__Exercise passage__.
The algorithm identifies the four clusters of points in a manner very similar to what we would do by eye!

The K-Means Algorithm: Expectation Maximization

K-Means is an example of an algorithm which uses an Expectation-Maximization approach to arrive at the solution. Expectation-Maximization is a two-step approach which works as follows:

Guess some cluster centers
Repeat until converged A. Assign points to the nearest cluster center B. Set the cluster centers to the mean

Let's quickly visualize this process:



In [ ]:

    
from networkplots import plot_kmeans_interactive
plot_kmeans_interactive();

This algorithm will (often) converge to the optimal cluster centers.

KMeans Caveats

The convergence of this algorithm is not guaranteed; for that reason, scikit-learn by default uses a large number of random initializations and finds the best results.
Also, the number of clusters must be set beforehand... there are other clustering algorithms for which this requirement may be lifted.
Clusters must be of similar size, because random initialization will prefer the larger clusters by default, and the smaller clusters will be ignored

Enter .. networks!

Let's take a step back and talk about graph definitions for a second. A Graph (or "network") is a set of nodes (or "verticies") that are connected to each other via edges (or "links"):

A graph $G = (V, E)$ is a set of vertices $V$ and edges $E$

Graphs can be directed if the edges point in specific directions between edges:

Or graphs can be undirected if the edges have no direction:

In this class, we'll be using undirected graphs.

Community detection!

Finding community structure within networks is a well-established problem in the social sciences. Given pairwise connections between people, can you guess what are the local communities? How can you partition the graph to be a bunch of mini-graphs?

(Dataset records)
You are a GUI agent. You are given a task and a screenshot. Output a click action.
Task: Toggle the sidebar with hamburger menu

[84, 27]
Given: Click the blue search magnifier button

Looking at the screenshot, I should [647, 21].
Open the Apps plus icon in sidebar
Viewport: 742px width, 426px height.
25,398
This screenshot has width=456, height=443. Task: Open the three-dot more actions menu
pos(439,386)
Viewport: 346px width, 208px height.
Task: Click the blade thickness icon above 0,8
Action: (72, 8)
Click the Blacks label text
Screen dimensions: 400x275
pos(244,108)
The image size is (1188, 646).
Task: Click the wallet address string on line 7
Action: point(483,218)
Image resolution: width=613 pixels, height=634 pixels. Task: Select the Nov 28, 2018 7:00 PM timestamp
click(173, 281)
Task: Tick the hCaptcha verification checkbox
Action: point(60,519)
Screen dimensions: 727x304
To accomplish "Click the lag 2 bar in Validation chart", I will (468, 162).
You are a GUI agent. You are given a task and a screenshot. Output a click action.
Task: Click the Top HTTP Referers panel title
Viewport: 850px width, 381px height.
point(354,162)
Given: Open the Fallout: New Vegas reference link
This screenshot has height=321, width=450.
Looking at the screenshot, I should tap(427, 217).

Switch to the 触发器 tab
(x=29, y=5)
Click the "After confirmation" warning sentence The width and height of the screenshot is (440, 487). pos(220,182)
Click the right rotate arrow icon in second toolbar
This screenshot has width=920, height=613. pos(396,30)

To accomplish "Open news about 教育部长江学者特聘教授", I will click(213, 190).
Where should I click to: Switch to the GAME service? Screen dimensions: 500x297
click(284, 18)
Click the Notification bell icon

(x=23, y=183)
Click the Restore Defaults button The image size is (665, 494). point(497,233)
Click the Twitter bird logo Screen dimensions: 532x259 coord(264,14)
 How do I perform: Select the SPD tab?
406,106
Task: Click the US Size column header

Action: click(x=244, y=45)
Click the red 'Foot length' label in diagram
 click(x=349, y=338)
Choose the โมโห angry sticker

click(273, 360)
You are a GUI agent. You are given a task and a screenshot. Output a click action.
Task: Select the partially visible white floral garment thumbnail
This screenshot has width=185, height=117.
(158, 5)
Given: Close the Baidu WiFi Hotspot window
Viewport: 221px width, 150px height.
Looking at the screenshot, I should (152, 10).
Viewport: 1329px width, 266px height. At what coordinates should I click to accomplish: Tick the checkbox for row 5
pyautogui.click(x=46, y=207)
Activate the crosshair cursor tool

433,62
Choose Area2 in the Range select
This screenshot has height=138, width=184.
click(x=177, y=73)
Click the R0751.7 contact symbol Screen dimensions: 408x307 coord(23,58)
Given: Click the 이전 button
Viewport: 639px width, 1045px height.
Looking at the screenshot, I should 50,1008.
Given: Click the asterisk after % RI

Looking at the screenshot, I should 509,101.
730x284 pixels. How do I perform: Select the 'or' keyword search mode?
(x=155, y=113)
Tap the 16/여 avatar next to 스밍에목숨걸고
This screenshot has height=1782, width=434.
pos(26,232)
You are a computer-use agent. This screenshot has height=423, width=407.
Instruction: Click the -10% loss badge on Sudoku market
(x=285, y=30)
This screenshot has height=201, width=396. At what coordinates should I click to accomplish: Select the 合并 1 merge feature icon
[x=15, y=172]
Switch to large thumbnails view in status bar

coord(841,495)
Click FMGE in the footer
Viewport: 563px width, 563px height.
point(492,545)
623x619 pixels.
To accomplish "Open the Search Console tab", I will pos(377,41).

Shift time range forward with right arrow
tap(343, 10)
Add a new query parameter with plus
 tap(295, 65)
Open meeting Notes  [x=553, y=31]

__Set of tasks__.
1 > According to the clustering passage, what type of graph will be used in this class?
2 > Carry on the clustering passage, starting right after its final sentence.

__Responses to the exercise__.
1 > Undirected graphs.

2 >
PhenoGraph

PhenoGraph creates a $k$-nearest neighbor graph, where each cell is connected to the top $k$ cells it is closest to (in our case, which ones it is closet to in spearman correlation)
- Notice that $k$ here indicates the number of connections each cell is allowed to have, compared to $k$-means clustering where $k$ indicated how many clusters you thought were in your data.
Then, after graph creation, PhenoGraph detects the number of communities using a measure called "Modularity," which measures how connected a subgroup is, compared to if the edges between nodes were randomly distributed
Modularity ($Q$) ranges from -1 to 1, where -1 means the subgraphs aren't connected to each other and 1 means the subgraphs is maximally connected
- Modularity has a resolution limit. The smallest group it can find is limited by the total number of connections (edges) in the graph. If the number of edges is $m$, then the smallest findable module is $\sqrt{2m}$. How does the number of neighbors $k$ affect the total number of edges?
This is an unsupervised algorithm - you don't need to know the number of groups in the data before you try using it

We'll be using the phenograph package from Dana Pe'er's lab which was origianlly published in this paper: http://www.cell.com/cell/abstract/S0092-8674(15)00637-6

As a reference, we'll be performing clustering on the Spearman correlation between cells.



In [ ]:

    
from bokeh.io import output_notebook

# This line is required for the plots to appear in the notebooks
output_notebook()



In [ ]:

    
%load_ext autoreload
%autoreload 2



In [ ]:

    
import networkplots

networkplots.explore_phenograph()

Questions about PhenoGraph/Community Detection/K-nearest neighbors graphs

How does changing $k$ affect the graph creation?
1. Do you get more or less clusters with smaller $k$?
2. Do you get more or less clusters with larger $k$?
3. If you want cells to be more similar, would you use a smaller or larger $k$?
4. If you want cells to be more different, would you use a smaller or larger $k$?
How does changing min_cluster_size affect the number of clusters?
Which dataset has more distinct clusters, the amacrine cells or the "big clusters"?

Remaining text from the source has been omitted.